Dr. Templeton describes multiple myeloma.
Multiple myeloma is a cancer from bone marrow. Bone marrow is the material that’s inside bone that helps make all of the cells in your body. It makes the red blood cells that carry oxygen, it makes the platelets that make bleeding stop, it also makes the white blood cells that fight infection.
Multiple myeloma is a cancer that occurs within those cells inside the bone marrow. It is typically seen in adults. It’s called multiple because when it is diagnosed, most frequently it is in multiple bones, and you see it in several bones. It is something that is not typically treated with surgery unless there is a risk that the bone has gotten so thin from the myeloma that the bone is at risk of breaking. This is a cancer that’s typically treated with chemotherapy, occasionally with radiation, and again, if there’s a bone that’s fairly thin from the cancer.

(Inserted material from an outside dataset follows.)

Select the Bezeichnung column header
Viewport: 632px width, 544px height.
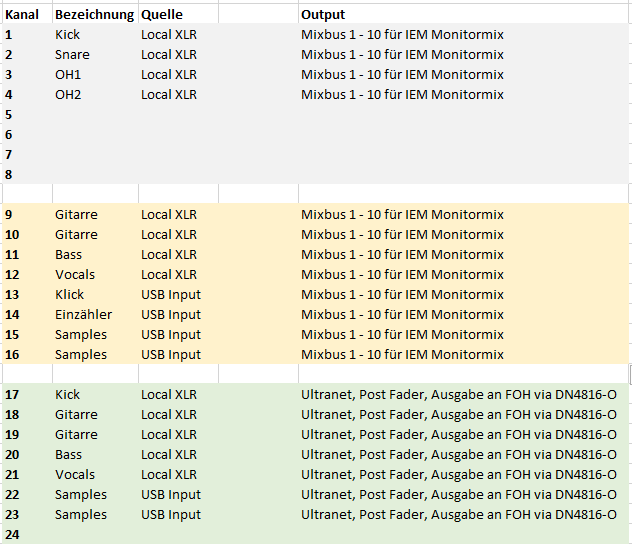[x=94, y=15]
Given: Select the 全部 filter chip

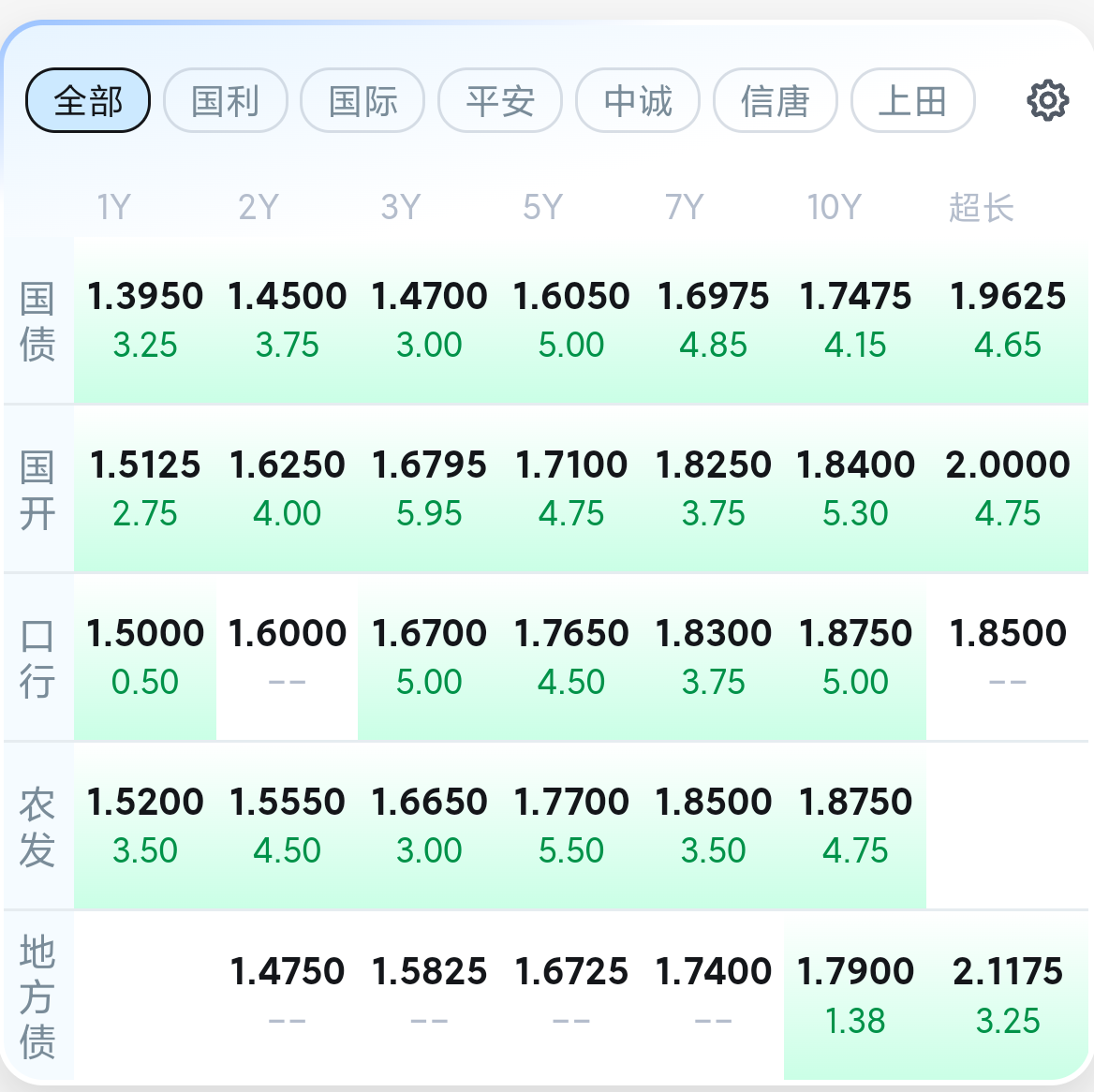Looking at the screenshot, I should (88, 100).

About Dr. Kim Templeton, M.D.:
Kim Templeton, M.D., received her degree from the University of Missouri School of Medicine with a specialty in orthopedics and musculoskeletal oncology and began her career with an orthopedic residency at Chicago's Rush-Presbyterian-St. Luke's Medical Center.
She then accepted a Musculoskeletal Oncology Fellowship at Massachusetts General Hospital in Boston. In 1995, she came to the KU School of Medicine, where her commitment to excellence and orthopedic education has opened the way to positions of leadership. She is now the Director of the Orthopedic Residency Education Program at the University of Kansas School of Medicine, holds the first Joy McCann Professorship for Women in Medicine and Science, and currently serves as president of the KU Medical Center's Women in Medicine and Science program.